There has been a long-standing debate over the value of using low-dose prednisone for remission-maintenance among patients with GPA. Recent data demonstrating that even low-dose glucocorticoids may have side effects has renewed interest in this debate.10
This study demonstrates that patients likely do benefit from the use of low-dose prednisone; however, this benefit is not seen in patients who receive rituximab for remission maintenance. We often continue low-dose prednisone in patients with long-standing GPA to prevent symptoms of glucocorticoid withdrawal or adrenal insufficiency; it is, therefore, interesting that patients who remained on low-dose prednisone did not seem to feel better than patients who were tapered off of glucocorticoids entirely.
However, the spectrum of disease manifestations associated with GPA is broad, and a study of this size may not be able to identify specific disease phenotypes (e.g., chronic sinusitis) that may benefit disproportionately from low-dose glucocorticoids.
4. Mepolizumab for EGPA
Abstracts 0827 & 2482: Khoury et al. & Merkel et al.11,12
Mepolizumab is a monoclonal antibody directed against interleukin 5. In 2017, mepolizumab became the first drug approved by the FDA for the treatment of eosinophilic granulomatosis with polyangiitis (EGPA). These two studies examine what we know about the long-term effects of using mepolizumab for EGPA.
MIRRA was a phase 3, double-blind, placebo-controlled trial that randomized 136 patients with EGPA to receive treatment with either subcutaneous mepolizumab (300 mg monthly) or placebo; 100 patients who continued to require at least 5 mg of prednisolone daily to remain in remission were subsequently enrolled in a long-term access program, which allowed them to continue to receive mepolizumab 300 mg monthly until it became commercially available.13
Patients in this study received mepolizumab for a mean of 38.5 months. By months 16–18, 66% of patients were able to decrease their oral glucocorticoid requirement by greater than 50% (i.e., from a median prednisolone dose of 10 mg daily to 5.1 mg daily), and they were able to remain on the lower dose of glucocorticoids as long as they continued to receive treatment with mepolizumab. The most common serious adverse event reported was worsening asthma. However, no new safety concerns were identified.

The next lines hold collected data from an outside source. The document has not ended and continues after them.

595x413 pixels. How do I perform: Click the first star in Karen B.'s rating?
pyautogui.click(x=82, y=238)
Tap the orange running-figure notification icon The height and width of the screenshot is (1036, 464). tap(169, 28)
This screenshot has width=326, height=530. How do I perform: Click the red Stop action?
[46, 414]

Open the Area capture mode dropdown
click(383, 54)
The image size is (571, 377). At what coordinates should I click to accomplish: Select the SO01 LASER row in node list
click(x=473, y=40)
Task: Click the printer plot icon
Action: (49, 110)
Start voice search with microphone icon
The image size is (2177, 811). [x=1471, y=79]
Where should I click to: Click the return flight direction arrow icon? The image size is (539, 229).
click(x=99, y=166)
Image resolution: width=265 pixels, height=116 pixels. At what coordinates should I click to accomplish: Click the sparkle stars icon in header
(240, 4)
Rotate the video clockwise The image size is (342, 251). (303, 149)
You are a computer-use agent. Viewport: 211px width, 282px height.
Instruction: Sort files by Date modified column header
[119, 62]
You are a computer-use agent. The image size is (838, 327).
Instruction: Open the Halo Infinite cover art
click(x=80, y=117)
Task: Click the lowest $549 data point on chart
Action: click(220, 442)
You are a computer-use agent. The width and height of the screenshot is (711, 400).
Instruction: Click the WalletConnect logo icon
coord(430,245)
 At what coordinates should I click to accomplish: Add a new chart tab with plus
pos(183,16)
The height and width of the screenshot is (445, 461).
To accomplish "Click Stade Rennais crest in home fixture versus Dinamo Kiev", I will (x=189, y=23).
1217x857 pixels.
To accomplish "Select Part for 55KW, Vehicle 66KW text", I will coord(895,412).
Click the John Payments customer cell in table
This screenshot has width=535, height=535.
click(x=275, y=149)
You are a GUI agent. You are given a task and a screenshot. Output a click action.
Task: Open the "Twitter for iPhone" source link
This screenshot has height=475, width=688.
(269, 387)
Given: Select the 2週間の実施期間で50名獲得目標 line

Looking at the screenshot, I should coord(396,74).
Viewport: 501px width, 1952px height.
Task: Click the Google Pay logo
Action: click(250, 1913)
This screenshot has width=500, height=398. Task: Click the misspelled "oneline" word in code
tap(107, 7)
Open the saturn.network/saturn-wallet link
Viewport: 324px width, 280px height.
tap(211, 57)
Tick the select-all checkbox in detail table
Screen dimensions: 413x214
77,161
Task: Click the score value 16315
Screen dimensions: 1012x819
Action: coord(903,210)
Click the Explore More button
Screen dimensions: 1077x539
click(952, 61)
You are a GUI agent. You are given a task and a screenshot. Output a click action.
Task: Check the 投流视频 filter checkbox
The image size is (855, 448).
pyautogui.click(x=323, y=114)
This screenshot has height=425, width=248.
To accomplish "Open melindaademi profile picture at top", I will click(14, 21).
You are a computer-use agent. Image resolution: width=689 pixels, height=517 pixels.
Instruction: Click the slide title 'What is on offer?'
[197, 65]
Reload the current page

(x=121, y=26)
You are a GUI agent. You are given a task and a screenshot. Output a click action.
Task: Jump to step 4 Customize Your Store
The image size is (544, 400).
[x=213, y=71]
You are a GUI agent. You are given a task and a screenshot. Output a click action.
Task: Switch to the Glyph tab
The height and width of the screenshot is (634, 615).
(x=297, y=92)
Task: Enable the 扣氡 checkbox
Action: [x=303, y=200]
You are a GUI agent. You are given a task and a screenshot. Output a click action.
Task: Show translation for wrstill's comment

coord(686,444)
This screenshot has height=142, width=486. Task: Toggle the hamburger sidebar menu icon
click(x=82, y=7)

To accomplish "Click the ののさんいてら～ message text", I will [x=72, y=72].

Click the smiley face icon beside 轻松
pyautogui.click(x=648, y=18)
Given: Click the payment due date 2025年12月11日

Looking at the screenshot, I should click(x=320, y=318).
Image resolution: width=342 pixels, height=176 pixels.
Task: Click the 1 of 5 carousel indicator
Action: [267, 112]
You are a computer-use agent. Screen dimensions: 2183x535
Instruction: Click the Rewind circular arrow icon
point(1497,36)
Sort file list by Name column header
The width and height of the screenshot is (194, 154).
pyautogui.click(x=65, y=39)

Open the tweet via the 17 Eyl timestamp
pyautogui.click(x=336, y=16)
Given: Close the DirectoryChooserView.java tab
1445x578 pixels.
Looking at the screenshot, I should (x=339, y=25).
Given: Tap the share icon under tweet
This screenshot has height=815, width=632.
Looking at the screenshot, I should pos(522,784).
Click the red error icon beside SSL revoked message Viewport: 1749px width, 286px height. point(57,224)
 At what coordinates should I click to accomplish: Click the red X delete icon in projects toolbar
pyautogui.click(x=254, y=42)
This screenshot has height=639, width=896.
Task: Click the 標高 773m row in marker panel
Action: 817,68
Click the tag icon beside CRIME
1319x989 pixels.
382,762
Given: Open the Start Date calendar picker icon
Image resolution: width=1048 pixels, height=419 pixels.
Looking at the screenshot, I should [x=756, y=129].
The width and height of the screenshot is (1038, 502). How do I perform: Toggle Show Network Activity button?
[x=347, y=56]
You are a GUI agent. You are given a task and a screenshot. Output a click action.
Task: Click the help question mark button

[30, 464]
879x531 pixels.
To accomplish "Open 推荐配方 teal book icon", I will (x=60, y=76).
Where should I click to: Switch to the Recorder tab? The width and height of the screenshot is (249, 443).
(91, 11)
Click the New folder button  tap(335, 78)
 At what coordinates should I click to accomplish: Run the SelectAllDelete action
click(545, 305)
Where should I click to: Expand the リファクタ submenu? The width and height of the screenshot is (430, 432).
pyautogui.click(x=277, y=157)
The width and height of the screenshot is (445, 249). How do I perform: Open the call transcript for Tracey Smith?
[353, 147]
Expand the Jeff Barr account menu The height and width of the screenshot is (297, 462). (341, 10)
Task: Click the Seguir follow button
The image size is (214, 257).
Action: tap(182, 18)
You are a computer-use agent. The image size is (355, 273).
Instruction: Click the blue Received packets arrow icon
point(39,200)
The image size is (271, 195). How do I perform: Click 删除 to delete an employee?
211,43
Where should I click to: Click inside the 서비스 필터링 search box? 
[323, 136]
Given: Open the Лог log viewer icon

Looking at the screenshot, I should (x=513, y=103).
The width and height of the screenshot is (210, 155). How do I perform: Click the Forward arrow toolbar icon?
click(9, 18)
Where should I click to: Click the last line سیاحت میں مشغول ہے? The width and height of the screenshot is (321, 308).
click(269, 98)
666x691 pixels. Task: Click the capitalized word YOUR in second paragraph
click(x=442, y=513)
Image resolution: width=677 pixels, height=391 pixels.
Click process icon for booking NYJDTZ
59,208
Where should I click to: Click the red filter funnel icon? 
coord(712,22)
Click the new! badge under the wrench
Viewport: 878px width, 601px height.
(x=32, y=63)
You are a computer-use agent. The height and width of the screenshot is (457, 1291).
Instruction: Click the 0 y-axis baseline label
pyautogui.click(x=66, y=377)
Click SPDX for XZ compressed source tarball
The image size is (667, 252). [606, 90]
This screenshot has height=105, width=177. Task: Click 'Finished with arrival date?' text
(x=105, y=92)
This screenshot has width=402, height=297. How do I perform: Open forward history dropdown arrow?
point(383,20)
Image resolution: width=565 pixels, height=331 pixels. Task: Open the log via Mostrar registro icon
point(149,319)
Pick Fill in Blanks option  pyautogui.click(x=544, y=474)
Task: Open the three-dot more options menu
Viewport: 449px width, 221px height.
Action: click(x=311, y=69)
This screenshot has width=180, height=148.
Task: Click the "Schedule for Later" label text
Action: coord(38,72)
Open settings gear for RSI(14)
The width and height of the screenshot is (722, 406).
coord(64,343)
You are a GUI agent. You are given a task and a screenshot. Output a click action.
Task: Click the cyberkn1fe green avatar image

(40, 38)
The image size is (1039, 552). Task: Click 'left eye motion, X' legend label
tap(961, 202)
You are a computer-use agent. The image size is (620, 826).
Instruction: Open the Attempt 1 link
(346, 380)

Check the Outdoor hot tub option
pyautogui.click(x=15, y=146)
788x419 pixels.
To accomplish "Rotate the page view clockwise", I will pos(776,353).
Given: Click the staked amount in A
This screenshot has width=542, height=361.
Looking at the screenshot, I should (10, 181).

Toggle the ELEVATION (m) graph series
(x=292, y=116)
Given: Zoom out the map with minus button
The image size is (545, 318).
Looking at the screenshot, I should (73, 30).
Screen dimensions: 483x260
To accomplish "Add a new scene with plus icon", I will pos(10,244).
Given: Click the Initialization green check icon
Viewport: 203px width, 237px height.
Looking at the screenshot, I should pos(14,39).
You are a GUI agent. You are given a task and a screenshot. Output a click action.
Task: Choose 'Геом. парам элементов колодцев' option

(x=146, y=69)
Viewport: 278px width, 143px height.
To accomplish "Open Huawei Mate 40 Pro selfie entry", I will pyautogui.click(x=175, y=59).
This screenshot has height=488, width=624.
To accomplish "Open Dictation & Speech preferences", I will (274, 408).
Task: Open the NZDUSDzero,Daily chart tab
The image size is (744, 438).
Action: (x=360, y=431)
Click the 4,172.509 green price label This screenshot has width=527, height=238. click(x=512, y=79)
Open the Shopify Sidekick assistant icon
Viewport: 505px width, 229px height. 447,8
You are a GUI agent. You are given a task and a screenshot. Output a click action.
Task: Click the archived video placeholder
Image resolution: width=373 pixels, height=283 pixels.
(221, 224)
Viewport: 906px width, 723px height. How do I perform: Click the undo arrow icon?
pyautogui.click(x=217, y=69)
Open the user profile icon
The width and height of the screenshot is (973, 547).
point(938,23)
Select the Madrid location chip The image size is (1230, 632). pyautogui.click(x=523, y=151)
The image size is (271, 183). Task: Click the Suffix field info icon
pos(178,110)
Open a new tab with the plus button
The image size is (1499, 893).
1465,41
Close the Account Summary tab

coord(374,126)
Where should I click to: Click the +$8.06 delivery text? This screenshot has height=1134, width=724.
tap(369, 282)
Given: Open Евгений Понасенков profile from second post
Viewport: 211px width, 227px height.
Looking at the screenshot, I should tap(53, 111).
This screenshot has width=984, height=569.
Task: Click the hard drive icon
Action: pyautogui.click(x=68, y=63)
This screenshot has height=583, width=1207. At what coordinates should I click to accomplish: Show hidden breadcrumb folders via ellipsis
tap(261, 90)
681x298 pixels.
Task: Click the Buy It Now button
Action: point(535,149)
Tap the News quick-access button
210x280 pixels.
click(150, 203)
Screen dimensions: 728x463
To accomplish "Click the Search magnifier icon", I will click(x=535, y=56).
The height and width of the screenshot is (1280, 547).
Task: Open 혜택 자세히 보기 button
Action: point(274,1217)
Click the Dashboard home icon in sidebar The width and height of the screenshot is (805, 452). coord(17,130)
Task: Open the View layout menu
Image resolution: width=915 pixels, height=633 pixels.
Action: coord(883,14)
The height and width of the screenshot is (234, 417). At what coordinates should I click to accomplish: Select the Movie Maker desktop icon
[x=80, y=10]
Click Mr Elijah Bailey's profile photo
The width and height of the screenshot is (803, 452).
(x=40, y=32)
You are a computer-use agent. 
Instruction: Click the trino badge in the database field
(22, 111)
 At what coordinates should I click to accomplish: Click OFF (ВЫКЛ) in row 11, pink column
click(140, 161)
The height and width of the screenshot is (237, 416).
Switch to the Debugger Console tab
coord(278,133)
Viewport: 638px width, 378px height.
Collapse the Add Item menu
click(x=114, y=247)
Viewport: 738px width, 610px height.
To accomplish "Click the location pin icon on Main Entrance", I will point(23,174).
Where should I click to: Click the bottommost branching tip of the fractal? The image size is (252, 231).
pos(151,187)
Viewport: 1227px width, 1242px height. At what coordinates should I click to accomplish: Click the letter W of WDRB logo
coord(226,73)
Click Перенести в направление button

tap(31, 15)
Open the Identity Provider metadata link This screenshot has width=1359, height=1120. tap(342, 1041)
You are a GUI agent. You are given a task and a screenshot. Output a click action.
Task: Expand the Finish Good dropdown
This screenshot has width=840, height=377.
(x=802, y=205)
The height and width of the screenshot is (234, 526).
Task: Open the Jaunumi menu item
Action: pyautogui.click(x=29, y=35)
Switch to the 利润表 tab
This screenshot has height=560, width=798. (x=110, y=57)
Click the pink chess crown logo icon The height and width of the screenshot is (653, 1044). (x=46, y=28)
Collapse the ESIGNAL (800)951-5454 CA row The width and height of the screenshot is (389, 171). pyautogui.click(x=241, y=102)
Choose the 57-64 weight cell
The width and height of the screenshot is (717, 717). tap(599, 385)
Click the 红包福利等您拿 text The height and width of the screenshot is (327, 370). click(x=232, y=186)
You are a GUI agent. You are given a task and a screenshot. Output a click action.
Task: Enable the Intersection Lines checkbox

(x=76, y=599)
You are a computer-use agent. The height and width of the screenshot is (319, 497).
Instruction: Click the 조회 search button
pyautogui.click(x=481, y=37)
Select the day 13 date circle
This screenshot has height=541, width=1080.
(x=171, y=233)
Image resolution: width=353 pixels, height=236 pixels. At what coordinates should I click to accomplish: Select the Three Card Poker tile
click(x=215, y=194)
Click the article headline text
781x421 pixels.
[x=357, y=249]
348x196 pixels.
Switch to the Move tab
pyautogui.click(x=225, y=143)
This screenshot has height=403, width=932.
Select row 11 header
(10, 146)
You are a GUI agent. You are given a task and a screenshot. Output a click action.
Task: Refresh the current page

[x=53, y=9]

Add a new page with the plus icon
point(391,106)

Interleukin 5 blockade is exceptionally effective for addressing the sinopulmonary manifestations of EGPA. These studies demonstrate that even after prolonged use, mepolizumab continues to be both safe and effective for patients with EGPA.
Benralizumab, a monoclonal antibody directed against the interleukin 5 receptor, was recently approved by the FDA for the treatment of EGPA;14 long-term studies of benralizumab demonstrate it is similarly safe and effective when used for up to five years for the treatment of patients with severe eosinophilic asthma.